_Light and Life_ by Michael Gross is a brief overview of a variety of instances in which light - from the Sun and other sources - and life on Earth have interacted. A rather short book - not counting the suggestions for further reading it, is 149 pages - I found it an enjoyable, quick read. Though at times it got a bit technical, for the most part it was accessible and interesting.
After a brief preface describing some very general observations as to why light is important in understanding life on Earth and as to why the author decided to explore this topic, the author divided the book into six chapters, each with a different focus.
The first chapter really dealt with astronomy rather than with biology. In this section Gross explored the Big Bang, the origins of stars, the formation of the solar system, and the structure and functioning of the Sun. I found this chapter pretty general, mostly things I had read before, though a good overview. I did find his discussion of the left over radiation from the early universe, the cosmic microwave background, or CMB, interesting. Though its existence was predicted in 1948 by physicist George Gamow, it was only discovered 17 years later by accident, when Arno Penzias and Robert Wilson at Bell Laboratories were trying to determine the source of the excessive background radiation picked up by a microwave antenna that they had designed to receive satellite transmissions. A two-page discussion on neutrinos, while a bit off-topic, was also quite interesting, where the reader will learn about the massive devices built underground in attempts to observe these elusive and extremely difficult to detect particles that come from our Sun and other stars.
The second chapter was much more in line with the book's title, dealing with photosynthesis, including its evolution, the effects it has had on the geology, climate, and evolution of life on this planet, and how it is accomplished at the chemical level (this latter subject did get a bit technical but there were some helpful diagrams). Also discussed is the ozone layer, its formation, its importance to life, and the threats posed to it by pollution (with some discussion as to why certain pollutants interact with ozone).
Chapter three was quite interesting, veering away from the Sun and Sun-related topics, focusing instead on the world of bioluminescent organisms. One interesting point he made, when discussing ecosystems that form around hydrothermal vents, seemingly independent of the Sun, is that ultimately they still benefit from photosynthesis due to their reliance on oxygen, which is present in usable quantities thanks to the activities of photosynthetic organisms.

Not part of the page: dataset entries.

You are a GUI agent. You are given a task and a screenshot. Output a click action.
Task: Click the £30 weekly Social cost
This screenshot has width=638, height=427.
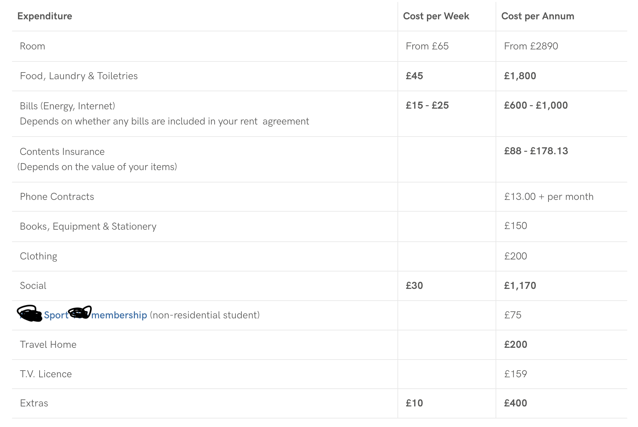coord(414,286)
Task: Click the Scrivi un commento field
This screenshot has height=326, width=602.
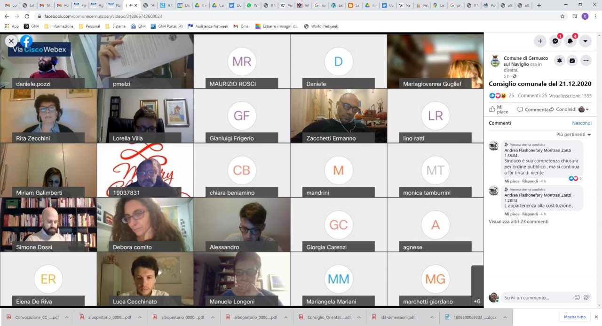Action: point(536,298)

Gross made many interesting observations about bioluminescence. It is found in a rather diverse group of organisms with little apparent rhyme or reason. It is fairly common in the ocean, virtually absent in freshwater. Various groups of worms and insects can glow, but no spiders. Among vertebrates, only fish use it. There appears to be 30 non-related bioluminescent systems in nature, possibly meaning 30 separate incidents of independent evolution. Gross discussed the idea put forth by William D. McElroy and H. H. Seliger that originally the first such system did not evolve to produce light but rather to detoxify the oxygen that was introduced into the atmosphere by cyanobacteria (as most bioluminescent systems use oxygen). Later on, mitochondria were able to use and dispose of the oxygen much more effectively.
The book explored how light is produced in organisms and its many possible uses, including seeing, sexual signaling, alarm signals, bait, to deceive predators, and, what was interesting to me, "no use." Sometimes light appears to be an unwanted byproduct or at least produced for little understood reasons, such as is the case with luminescent fungi.

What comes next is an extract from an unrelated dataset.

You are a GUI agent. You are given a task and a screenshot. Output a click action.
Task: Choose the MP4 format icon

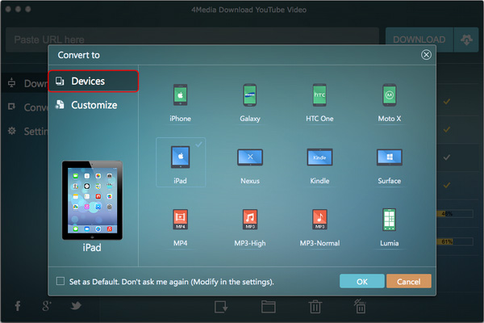pyautogui.click(x=180, y=218)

The many uses of bioluminescence by humans were explored. One interesting use related to detecting landmines; all landmines leak small quantities of TNT; researchers have developed a strain of bacteria (one that naturally feeds on this chemical) so that it would glow under a UV lamp.
Chapter four explored biological clocks and movement guided by light, including photokinesis (light causing increased activity), phototaxis (light being an attractive signal to which an organism will run towards, phototaxis affecting both orientation and displacement of an organism), and phototropism (as when a plant grows or bends towards light). Also discussed in this chapter was the importance of sunlight to human health physically and psychologically. Interesting was a discussion as why peoples native to the tropics have darker skin; it has nothing to do with skin cancer, which only develops late in life, well beyond their reproductive age. Rather, it has to do with vitamin D synthesis (dark skin and low light would make for problems) and the destruction of folic acid (less often damaged in dark skinned people).
Chapter five was quite interesting, dealing with the evolution and structure of eyes in the animal kingdom, though largely focusing on the human eye. I learned many things I did not know, including about why cataracts form, color blindness (first systematically analyzed by an individual who suffered from it, John Dalton, more famous for the modern concept of the atom), saccades and trans-saccadic memory (saccades are rapid eye movements performed unaware to us up to three times a second, and the trans-saccadic memory creates continuity between images before and after a saccade, though studies have shown very interestingly that this memory is more schematic than detail-oriented; fascinating reading), and binocular rivalry (what happens when the eyes are presented with two separate, incompatible images, resulting not in a blending of the images or two images but rather an alteration of two competing images at apparently random time intervals, though this is to some extent influenced by conscious thought).
The final chapter was one of the briefest, providing some highlights of Sun worship through the ages and past thinking about light and vision. We've come a long way from the ancient Greek philosopher Empedocles' idea of "vision rays."